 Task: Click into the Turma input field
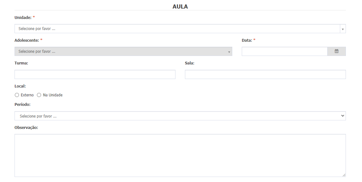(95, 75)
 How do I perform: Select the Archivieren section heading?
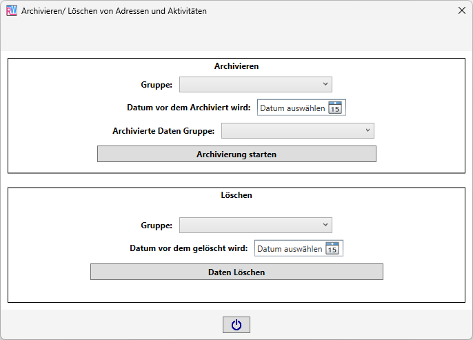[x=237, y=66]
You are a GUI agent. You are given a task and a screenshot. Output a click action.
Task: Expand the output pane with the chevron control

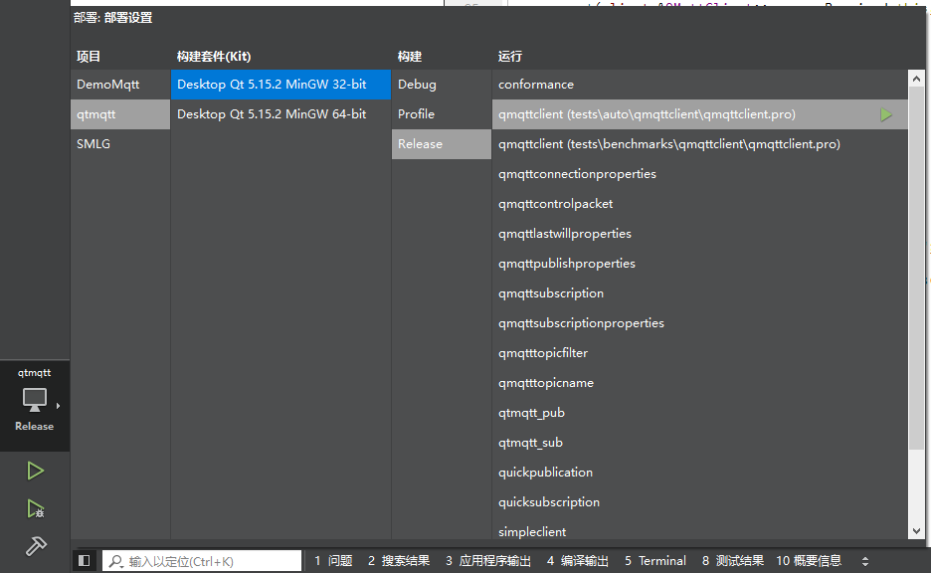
==
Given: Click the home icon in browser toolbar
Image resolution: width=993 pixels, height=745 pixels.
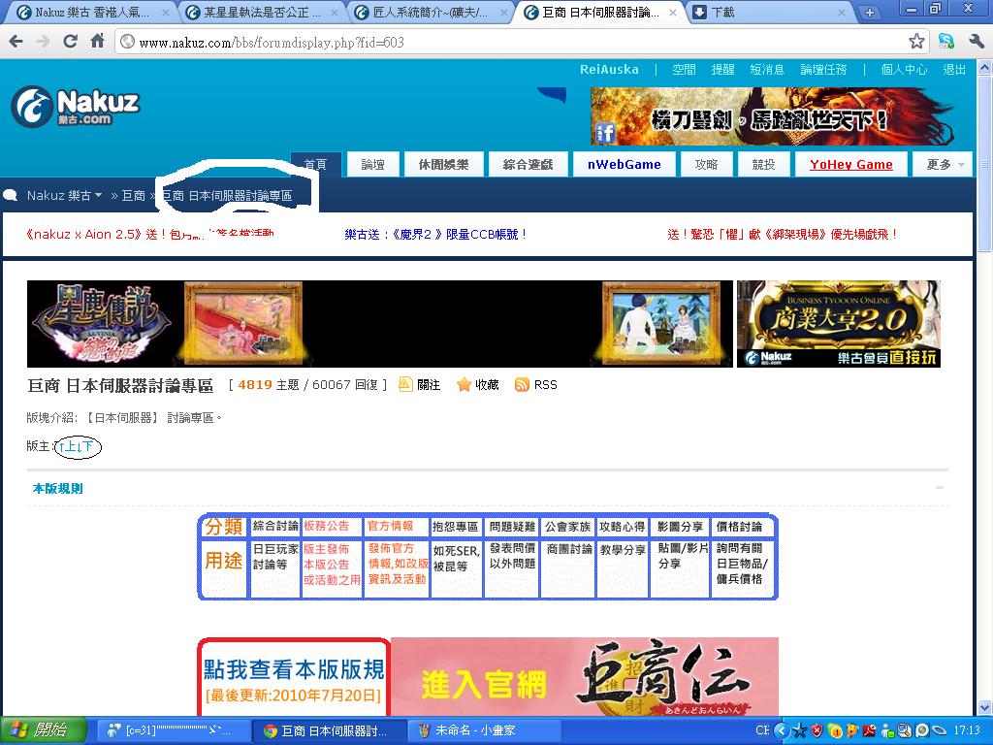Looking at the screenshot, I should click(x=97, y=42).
...
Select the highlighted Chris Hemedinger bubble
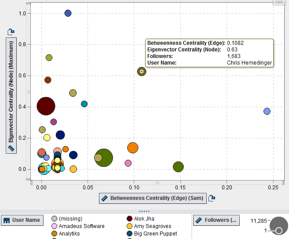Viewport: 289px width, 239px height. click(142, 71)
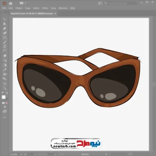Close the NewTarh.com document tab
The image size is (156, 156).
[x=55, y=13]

What the task requires: Copy out word for word everything from the line containing "Given: Click the home icon in browser toolbar" down to the line containing "Looking at the", including both of those lines, and leave out the pictures.

Solution:
Given: Click the home icon in browser toolbar
Image resolution: width=993 pixels, height=745 pixels.
Looking at the screenshot, I should click(x=97, y=42).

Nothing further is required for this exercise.